Exploring various programming methods (see day 3)

In [166]:
import pandas as pd
import pandas.testing as pdt
import numpy as np
import lcanalyzer.models as models
from lcanalyzer import survey
from functools import reduce
import time
import collections.abc

### Define Parameters

In [14]:
# Define the bands names
bands = 'ugrizy'

# Mag column
mag_col = 'psfMag'

# Time column
time_col = 'expMidptMJD'

### Load in data

In [4]:
lc_datasets = {}
lc_datasets['lsst'] = pd.read_pickle('data/lsst_RRLyr.pkl')

In [66]:
# Create an empty list where we will be storing our light curves
lcs = []
# For each observed object
for obj_id in lc_datasets["lsst"]["objectId"].unique():
    # Create an empty dict for the light curves of this object
    lc = {}
    lc['objectId'] = obj_id
    for b in bands:
        filt_band_obj = (lc_datasets["lsst"]["objectId"] == obj_id) & (
            lc_datasets["lsst"]["band"] == b
        )
        # The observations in each band are converted to lists and stored as dict elements
        lc[b+'_'+mag_col] = np.array(lc_datasets["lsst"][filt_band_obj][mag_col])
        lc[b+'_'+time_col] = np.array(lc_datasets["lsst"][filt_band_obj][time_col])
    lcs.append(lc)
# Turn the list of dicts into a DataFrame    
lcs = pd.DataFrame.from_records(lcs)

### Process Nans

In [67]:
def lightcurve_nans2zero(lcs, bands):
    for b in bands:
        lcs['cleaned_{}_psfMag'.format(b)] = lcs['{}_psfMag'.format(b)].map(lambda x: np.where(np.isnan(x),0,x))
    return lcs

In [79]:
def lightcurve_remove_nans(lcs, bands):
    for b in bands:
        lcs['removed_nans_{}_psfMag'.format(b)] = lcs['{}_psfMag'.format(b)].map(lambda x: np.delete(x, np.where(np.isnan(x))))
        lcs['removed_nans_{}_expMidptMJD'.format(b)] = lcs['{}_psfMag'.format(b)].map(lambda x: np.delete(x, np.where(np.isnan(x))))
    return lcs

In [68]:
lcs_nan2zero = lightcurve_nans2zero(lcs, bands)

In [80]:
lcs_removed_nans = lightcurve_remove_nans(lcs, bands)

In [87]:
def lightcurve_remove_nans_instructor_solution(lcs,bands, mag_col, time_col):
    for b in bands:
        # Create column names variables for better readability
        mcol = b + "_" + mag_col
        tcol = b + "_" + time_col
        mcol_cl = mcol + "_cleaned"
        tcol_cl = tcol + "_cleaned"
        # The new cleaned columns, `mcol_cl` and `tcol_cl`, contain the result of applying
        # a lambda function to each row (`axis=1` argument).
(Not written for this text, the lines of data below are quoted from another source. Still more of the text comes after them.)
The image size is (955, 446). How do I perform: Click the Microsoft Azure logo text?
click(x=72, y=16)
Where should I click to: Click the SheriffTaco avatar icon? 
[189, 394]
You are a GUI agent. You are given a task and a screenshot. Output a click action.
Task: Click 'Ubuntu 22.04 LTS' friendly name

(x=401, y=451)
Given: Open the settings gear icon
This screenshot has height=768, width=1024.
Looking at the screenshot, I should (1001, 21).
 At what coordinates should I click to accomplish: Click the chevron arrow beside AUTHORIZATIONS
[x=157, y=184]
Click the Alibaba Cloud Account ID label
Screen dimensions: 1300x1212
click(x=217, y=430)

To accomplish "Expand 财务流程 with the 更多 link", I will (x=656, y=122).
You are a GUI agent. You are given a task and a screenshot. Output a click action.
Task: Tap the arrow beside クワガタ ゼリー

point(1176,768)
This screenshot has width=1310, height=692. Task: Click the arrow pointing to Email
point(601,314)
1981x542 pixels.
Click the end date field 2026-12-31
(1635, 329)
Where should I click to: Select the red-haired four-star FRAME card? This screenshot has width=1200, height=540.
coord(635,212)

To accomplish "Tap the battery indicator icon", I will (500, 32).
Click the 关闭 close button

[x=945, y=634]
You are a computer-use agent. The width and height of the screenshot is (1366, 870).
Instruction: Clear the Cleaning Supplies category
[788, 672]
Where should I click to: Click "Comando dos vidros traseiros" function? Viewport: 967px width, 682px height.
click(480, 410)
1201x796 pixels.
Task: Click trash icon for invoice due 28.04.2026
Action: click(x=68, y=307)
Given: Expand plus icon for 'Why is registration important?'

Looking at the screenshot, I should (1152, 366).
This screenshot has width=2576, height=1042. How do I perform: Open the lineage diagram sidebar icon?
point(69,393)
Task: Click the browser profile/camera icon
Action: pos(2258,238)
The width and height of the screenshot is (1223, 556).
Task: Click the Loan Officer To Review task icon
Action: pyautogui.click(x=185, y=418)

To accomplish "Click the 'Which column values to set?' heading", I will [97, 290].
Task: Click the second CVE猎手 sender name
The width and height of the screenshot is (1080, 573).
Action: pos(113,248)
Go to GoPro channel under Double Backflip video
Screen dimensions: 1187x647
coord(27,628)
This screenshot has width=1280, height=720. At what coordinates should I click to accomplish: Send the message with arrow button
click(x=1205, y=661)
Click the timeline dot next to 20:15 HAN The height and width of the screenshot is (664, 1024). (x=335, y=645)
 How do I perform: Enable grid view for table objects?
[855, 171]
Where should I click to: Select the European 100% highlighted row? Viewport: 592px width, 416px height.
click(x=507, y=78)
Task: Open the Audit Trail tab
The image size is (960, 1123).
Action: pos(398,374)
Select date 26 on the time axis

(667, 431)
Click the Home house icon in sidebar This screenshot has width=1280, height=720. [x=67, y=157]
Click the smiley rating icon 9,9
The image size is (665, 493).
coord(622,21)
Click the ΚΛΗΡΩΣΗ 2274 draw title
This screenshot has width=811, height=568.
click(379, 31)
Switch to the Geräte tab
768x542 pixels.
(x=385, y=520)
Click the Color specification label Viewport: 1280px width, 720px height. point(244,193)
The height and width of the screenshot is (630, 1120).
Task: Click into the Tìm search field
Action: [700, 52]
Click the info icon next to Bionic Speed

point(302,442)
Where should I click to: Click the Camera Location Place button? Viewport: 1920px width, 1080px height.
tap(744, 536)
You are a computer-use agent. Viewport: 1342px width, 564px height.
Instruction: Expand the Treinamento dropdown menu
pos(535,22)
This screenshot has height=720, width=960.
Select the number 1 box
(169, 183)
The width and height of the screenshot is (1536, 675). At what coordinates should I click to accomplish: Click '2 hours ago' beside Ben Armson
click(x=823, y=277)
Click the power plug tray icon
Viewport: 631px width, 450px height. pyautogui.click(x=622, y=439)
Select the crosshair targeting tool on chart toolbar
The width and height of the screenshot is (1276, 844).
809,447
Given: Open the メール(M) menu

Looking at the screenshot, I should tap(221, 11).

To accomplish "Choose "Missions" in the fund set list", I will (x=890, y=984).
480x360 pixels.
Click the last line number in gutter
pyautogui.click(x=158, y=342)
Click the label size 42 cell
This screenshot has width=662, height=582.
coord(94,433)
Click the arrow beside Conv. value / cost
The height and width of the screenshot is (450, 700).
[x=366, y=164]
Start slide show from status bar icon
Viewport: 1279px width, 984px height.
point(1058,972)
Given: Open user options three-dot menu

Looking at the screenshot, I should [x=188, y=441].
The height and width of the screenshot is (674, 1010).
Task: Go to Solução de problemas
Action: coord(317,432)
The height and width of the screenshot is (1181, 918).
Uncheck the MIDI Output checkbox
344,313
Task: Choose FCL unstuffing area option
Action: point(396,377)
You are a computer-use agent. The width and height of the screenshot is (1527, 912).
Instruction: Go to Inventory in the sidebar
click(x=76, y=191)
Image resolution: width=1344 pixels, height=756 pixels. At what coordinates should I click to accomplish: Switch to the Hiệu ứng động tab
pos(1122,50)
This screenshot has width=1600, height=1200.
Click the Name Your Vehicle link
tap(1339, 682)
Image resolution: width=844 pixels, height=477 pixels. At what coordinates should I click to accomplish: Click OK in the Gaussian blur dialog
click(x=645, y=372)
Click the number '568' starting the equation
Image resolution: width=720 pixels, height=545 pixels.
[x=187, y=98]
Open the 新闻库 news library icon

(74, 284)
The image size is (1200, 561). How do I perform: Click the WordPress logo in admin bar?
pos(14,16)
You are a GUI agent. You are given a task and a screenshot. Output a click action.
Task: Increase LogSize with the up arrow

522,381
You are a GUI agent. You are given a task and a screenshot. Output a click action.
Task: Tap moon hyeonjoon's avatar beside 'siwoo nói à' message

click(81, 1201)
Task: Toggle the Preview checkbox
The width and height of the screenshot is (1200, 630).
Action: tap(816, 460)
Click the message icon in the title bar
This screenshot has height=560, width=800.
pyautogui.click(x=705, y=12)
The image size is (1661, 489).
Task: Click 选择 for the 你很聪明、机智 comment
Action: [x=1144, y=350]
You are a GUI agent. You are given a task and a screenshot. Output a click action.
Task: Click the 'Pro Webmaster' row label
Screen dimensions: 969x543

The lambda function returns a tuple
        # of two numpy arrays, filtered according to the mask that is `False` for the elements that
        # are NaNs and `True` to all other elements.
        lcs[[mcol_cl, tcol_cl]] = lcs.apply(
            lambda l: (
                l[mcol][~np.isnan(l[mcol])],
                l[tcol][~np.isnan(l[mcol])],
            ),
            axis=1,
            result_type="expand",
        )
    return lcs

In [85]:
print(len(lcs_removed_nans['u_psfMag'][0]))
print(len(lcs_removed_nans['u_expMidptMJD'][0]))
print(len(lcs_removed_nans['cleaned_u_psfMag'][0]))
print(len(lcs_removed_nans['removed_nans_u_psfMag'][0]))
print(len(lcs_removed_nans['removed_nans_u_expMidptMJD'][0]))


39
39
39
24
24


### Practice Reduce

In [93]:
sequence = np.arange(1, 5)

In [94]:
reduce((lambda a, b : a + b), sequence)

10

### Time performance decorator

In [124]:
def time_performance(func):
    
    def inner(*args, **kwargs):
        start = time.process_time_ns()
        result = func(*args, **kwargs)
        time_took = (time.process_time_ns() - start)/1e9
        
        print("Took {} seconds".format(time_took))
        return result
        
    return inner

In [125]:
@time_performance
def measure_me(n):
    total = 0
    for i in range(n):
        total += i * i

    return total

In [126]:

measure_me(10)

Took 7e-06 seconds


285

In [164]:
class Variable:
    """A Variable class"""
    def __init__(self, obj_id):
        self.obj_id = obj_id
        self.lc = {
                   'mjd': np.array([]),
                   'mag': np.array([])
                  }

    def __str__(self):
      return str(self.obj_id)

    def add_observations(self, mjds, mags, mag_errs=None):
        """
        Adds observations to the light curve.
    
        Args:
          mjds: A vector of Modified Julian Dates (x values).
          mags: A vector of luminosities (y values).
        """

        self.convert_to_array(mjds)
        self.convert_to_array(mags)
        
        observation_arrays = [mjds, mags]
        
        self.lc['mjd'] = np.array(mjds)
        self.lc['mag'] = np.array(mags)
        if mag_errs is not None:
            self.convert_to_array(mag_errs)
            observation_arrays.append(mag_errs)
            self.lc['mag_errs'] = np.array(mag_errs)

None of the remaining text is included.